-- BEGIN Given records --

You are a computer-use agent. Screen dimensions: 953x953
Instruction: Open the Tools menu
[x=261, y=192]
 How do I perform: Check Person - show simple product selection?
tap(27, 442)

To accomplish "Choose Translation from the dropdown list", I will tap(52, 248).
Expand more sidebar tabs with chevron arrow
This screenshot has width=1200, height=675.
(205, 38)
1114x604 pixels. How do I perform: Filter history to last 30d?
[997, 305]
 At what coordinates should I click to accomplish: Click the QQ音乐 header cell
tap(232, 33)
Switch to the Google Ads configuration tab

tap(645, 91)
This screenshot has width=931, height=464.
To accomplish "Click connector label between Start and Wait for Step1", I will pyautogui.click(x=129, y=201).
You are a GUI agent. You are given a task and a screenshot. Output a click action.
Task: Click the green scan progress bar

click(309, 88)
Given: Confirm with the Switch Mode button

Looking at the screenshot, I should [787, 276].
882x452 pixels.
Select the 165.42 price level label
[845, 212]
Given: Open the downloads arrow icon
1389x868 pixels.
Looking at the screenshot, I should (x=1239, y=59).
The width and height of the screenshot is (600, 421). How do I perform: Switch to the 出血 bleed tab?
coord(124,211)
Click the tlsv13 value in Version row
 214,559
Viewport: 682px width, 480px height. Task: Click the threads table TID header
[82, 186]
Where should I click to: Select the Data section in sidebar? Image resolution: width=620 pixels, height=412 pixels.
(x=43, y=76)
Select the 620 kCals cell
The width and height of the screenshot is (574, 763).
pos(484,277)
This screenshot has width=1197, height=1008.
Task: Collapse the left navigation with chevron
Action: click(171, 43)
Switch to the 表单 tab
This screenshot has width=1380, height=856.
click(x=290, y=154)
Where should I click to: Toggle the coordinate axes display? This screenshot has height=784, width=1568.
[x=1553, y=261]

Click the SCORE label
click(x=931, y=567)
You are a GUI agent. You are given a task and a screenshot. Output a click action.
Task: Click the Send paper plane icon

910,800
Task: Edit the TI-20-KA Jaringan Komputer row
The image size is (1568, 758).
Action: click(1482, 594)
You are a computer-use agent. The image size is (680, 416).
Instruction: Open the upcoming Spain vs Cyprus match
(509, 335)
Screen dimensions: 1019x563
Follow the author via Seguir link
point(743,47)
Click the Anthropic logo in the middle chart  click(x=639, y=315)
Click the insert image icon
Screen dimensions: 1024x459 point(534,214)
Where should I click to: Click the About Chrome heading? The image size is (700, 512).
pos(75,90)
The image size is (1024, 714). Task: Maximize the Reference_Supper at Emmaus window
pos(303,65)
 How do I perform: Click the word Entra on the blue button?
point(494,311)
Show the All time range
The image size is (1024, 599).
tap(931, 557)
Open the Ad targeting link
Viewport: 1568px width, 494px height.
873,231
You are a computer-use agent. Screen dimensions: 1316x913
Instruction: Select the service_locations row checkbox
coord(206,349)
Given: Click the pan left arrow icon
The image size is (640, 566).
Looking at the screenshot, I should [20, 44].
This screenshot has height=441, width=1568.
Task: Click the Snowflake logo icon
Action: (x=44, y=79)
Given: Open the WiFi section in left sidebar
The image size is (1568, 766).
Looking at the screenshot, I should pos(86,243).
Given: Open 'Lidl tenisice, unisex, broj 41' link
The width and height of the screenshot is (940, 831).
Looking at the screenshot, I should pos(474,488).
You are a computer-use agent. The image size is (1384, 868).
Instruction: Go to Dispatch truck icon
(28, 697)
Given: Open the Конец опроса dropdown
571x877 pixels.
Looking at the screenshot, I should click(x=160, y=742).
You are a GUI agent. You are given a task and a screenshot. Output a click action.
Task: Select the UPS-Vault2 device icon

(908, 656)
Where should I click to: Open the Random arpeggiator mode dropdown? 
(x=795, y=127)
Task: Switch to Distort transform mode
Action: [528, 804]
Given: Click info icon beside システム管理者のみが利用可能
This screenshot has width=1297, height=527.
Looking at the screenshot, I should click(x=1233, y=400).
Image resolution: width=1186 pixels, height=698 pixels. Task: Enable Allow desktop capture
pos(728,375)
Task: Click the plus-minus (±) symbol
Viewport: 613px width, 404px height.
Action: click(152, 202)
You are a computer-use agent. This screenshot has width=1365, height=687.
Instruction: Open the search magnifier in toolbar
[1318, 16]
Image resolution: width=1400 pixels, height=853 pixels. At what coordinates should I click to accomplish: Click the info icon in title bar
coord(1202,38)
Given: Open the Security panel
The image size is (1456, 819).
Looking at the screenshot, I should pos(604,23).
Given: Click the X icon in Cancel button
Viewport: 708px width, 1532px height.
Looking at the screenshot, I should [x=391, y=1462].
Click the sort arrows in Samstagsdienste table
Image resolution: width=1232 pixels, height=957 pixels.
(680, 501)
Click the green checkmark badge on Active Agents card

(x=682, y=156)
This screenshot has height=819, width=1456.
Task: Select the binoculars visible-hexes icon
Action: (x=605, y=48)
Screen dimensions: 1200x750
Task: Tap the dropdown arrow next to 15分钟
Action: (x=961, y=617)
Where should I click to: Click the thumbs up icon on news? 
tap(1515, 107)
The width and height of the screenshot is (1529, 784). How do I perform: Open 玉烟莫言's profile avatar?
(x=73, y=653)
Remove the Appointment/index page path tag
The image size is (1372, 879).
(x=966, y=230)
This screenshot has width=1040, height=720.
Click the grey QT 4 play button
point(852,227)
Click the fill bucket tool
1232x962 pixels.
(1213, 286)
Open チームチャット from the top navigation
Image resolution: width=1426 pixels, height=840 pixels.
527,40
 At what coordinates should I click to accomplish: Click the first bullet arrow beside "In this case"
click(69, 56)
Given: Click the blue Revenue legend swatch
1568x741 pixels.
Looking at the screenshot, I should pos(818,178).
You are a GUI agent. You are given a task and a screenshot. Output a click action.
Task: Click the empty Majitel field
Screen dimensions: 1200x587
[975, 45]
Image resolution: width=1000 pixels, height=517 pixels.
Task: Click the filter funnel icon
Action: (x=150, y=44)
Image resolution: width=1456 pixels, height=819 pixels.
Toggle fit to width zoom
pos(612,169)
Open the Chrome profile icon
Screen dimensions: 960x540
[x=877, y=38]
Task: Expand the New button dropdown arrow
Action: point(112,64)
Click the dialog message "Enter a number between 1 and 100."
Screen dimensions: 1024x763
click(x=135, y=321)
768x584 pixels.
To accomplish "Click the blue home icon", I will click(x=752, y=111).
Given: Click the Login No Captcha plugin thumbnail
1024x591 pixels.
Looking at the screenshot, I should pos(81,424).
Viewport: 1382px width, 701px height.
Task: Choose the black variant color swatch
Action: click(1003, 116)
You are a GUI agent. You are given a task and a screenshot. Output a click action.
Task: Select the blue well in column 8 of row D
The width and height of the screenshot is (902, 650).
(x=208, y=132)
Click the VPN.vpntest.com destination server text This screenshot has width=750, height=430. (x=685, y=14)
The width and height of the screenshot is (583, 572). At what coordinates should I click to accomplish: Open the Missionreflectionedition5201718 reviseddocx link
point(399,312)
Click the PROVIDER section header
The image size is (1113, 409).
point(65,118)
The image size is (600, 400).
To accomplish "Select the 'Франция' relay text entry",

-- END Given records --

Goal of the exercise » Rewrite the rows from the beginning through the line containing "Looking at the screenshot, I should (x=1239, y=59).", changing "Tools menu" to "Edit menu" and leaving everything else as it is.

Correct response »
You are a computer-use agent. Screen dimensions: 953x953
Instruction: Open the Edit menu
[x=261, y=192]
 How do I perform: Check Person - show simple product selection?
tap(27, 442)

To accomplish "Choose Translation from the dropdown list", I will tap(52, 248).
Expand more sidebar tabs with chevron arrow
This screenshot has width=1200, height=675.
(205, 38)
1114x604 pixels. How do I perform: Filter history to last 30d?
[997, 305]
 At what coordinates should I click to accomplish: Click the QQ音乐 header cell
tap(232, 33)
Switch to the Google Ads configuration tab

tap(645, 91)
This screenshot has width=931, height=464.
To accomplish "Click connector label between Start and Wait for Step1", I will pyautogui.click(x=129, y=201).
You are a GUI agent. You are given a task and a screenshot. Output a click action.
Task: Click the green scan progress bar

click(309, 88)
Given: Confirm with the Switch Mode button

Looking at the screenshot, I should [787, 276].
882x452 pixels.
Select the 165.42 price level label
[845, 212]
Given: Open the downloads arrow icon
1389x868 pixels.
Looking at the screenshot, I should (x=1239, y=59).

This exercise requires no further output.